Large Language Models (LLMs) stand out for their impressive performance in intricate language modeling tasks. However, their demanding computational and memory needs pose obstacles for broad use on edge devices. Quantization is then introduced to boost LLMs' on-device efficiency. Recent works show that 8-bit or lower weight quantization is feasible with minimal impact on end-to-end task performance, while the activation is still not quantized. On the other hand, mainstream commodity edge devices still struggle to execute these sub-8-bit quantized networks effectively. In this paper, we propose Agile-Quant, an activation-guided quantization framework for popular Large Language Models (LLMs), and implement an end-to-end accelerator on multiple edge devices for faster inference. Considering the hardware profiling and activation analysis, we first introduce a basic activation quantization strategy to balance the trade-off of task performance and real inference speed. Then we leverage the activation-aware token pruning technique to reduce the outliers and the adverse impact on attentivity. Ultimately, we utilize the SIMD-based 4-bit multiplier and our efficient TRIP matrix multiplication to implement the accelerator for LLMs on the edge. We apply our framework on different scales of LLMs including LLaMA, OPT, and BLOOM with 4-bit or 8-bit for the activation and 4-bit for the weight quantization. Experiments show that Agile-Quant achieves simultaneous quantization of model weights and activations while maintaining task performance comparable to existing weight-only quantization methods. Moreover, in the 8- and 4-bit scenario, Agile-Quant achieves an on-device speedup of up to 2.55x compared to its FP16 counterparts across multiple edge devices, marking a pioneering advancement in this domain.

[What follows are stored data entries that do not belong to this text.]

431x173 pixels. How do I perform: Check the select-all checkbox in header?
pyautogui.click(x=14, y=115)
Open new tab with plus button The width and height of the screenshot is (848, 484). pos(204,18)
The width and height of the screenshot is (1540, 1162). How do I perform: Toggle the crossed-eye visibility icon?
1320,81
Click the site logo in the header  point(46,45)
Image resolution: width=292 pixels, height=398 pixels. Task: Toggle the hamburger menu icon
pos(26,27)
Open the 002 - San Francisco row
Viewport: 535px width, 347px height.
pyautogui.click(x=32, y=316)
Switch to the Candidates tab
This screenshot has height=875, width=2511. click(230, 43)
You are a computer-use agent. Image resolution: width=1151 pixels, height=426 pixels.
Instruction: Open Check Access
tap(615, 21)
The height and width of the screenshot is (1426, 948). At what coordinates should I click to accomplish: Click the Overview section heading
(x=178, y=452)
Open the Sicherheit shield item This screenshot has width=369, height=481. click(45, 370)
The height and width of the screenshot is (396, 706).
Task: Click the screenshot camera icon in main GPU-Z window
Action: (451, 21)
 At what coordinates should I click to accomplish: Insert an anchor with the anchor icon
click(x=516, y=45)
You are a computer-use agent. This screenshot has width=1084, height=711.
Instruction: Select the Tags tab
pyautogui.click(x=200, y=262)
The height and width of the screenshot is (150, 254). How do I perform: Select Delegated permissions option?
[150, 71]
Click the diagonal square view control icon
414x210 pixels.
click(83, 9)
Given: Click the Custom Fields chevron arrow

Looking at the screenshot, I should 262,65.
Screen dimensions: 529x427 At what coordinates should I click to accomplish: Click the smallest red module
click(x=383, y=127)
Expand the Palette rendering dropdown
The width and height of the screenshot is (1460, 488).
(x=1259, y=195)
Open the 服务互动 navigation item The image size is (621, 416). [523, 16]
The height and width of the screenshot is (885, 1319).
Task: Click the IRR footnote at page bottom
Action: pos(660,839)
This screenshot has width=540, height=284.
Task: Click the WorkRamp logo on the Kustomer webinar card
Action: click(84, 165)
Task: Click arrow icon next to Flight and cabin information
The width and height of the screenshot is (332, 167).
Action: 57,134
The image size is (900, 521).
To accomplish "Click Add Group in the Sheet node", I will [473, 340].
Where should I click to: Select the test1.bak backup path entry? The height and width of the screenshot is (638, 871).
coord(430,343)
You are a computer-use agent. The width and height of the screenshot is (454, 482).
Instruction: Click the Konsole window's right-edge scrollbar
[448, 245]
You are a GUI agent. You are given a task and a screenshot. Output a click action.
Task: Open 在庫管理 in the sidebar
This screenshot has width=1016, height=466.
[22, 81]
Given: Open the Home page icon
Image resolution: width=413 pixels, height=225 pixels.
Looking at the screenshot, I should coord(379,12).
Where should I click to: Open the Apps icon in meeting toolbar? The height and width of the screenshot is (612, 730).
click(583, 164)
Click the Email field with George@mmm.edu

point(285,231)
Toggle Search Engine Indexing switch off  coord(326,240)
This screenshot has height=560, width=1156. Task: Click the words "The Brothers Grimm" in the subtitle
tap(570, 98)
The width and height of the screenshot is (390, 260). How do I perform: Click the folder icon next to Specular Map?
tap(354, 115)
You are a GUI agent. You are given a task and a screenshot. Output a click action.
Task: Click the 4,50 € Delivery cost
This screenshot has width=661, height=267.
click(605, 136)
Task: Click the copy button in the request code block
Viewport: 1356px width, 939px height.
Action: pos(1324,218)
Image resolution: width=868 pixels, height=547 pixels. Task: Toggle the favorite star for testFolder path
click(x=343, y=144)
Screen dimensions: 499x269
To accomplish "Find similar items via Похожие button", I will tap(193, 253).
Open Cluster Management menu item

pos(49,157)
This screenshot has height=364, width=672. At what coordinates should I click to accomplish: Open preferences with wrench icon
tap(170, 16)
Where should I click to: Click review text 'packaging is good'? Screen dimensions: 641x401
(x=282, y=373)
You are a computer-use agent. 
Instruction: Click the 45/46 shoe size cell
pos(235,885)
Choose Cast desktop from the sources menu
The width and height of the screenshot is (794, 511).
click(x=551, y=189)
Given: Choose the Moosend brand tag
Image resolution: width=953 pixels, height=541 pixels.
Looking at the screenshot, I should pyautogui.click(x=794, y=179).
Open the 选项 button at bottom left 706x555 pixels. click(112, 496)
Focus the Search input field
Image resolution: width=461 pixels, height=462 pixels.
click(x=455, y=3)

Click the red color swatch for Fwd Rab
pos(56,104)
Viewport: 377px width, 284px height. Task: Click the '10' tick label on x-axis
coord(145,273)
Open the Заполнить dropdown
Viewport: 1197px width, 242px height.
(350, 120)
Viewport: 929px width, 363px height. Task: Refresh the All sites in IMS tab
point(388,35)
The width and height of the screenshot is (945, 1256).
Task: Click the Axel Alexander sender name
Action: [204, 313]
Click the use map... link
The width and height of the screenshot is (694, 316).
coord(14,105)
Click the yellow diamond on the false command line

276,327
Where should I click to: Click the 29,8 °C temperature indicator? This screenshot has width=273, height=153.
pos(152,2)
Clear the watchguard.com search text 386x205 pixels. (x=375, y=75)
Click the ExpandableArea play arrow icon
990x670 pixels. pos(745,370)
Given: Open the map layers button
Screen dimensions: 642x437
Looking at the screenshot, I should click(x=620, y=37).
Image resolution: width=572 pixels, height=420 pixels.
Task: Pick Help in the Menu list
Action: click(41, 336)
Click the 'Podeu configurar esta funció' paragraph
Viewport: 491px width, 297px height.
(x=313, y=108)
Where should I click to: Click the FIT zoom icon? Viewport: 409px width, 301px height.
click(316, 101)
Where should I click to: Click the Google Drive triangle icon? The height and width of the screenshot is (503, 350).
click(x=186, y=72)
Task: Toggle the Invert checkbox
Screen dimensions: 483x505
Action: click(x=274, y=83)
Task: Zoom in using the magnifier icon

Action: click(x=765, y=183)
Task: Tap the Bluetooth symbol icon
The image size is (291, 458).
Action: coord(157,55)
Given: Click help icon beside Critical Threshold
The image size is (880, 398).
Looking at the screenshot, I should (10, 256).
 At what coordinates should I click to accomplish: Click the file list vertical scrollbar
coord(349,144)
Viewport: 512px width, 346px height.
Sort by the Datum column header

翻译：大型语言模型（LLMs）在复杂语言建模任务中表现出卓越性能，但其高昂的计算与内存需求阻碍了其在边缘设备上的广泛应用。为此，量化技术被引入以提升LLMs的设备端效率。现有研究表明，8位或更低比特的权重量化对端到端任务性能影响甚微，但激活值仍未实现量化。另一方面，主流商用边缘设备在执行低于8位量化的网络时仍面临困难。本文提出Agile-Quant——一种面向主流大型语言模型（LLMs）的激活引导量化框架，并在多种边缘设备上实现端到端加速器以支持快速推理。结合硬件性能分析与激活值特征研究，我们首先引入基础激活量化策略，以平衡任务性能与实际推理速度间的权衡；进而利用激活感知的令牌剪枝技术减少异常值及其对注意力机制的负面影响；最终采用基于SIMD的4位乘法器与高效的TRIP矩阵乘法，在边缘设备上实现LLMs加速器。我们将该框架应用于不同规模的LLMs（包括LLaMA、OPT和BLOOM），激活值采用4位或8位量化，权重量化为4位。实验表明，Agile-Quant在同时量化模型权重与激活值的同时，能保持与纯权重量化方法相当的任务性能。此外，在8位与4位量化场景下，Agile-Quant在多种边缘设备上相较于FP16基准实现了高达2.55倍的设备端加速，标志着该领域的开创性进展。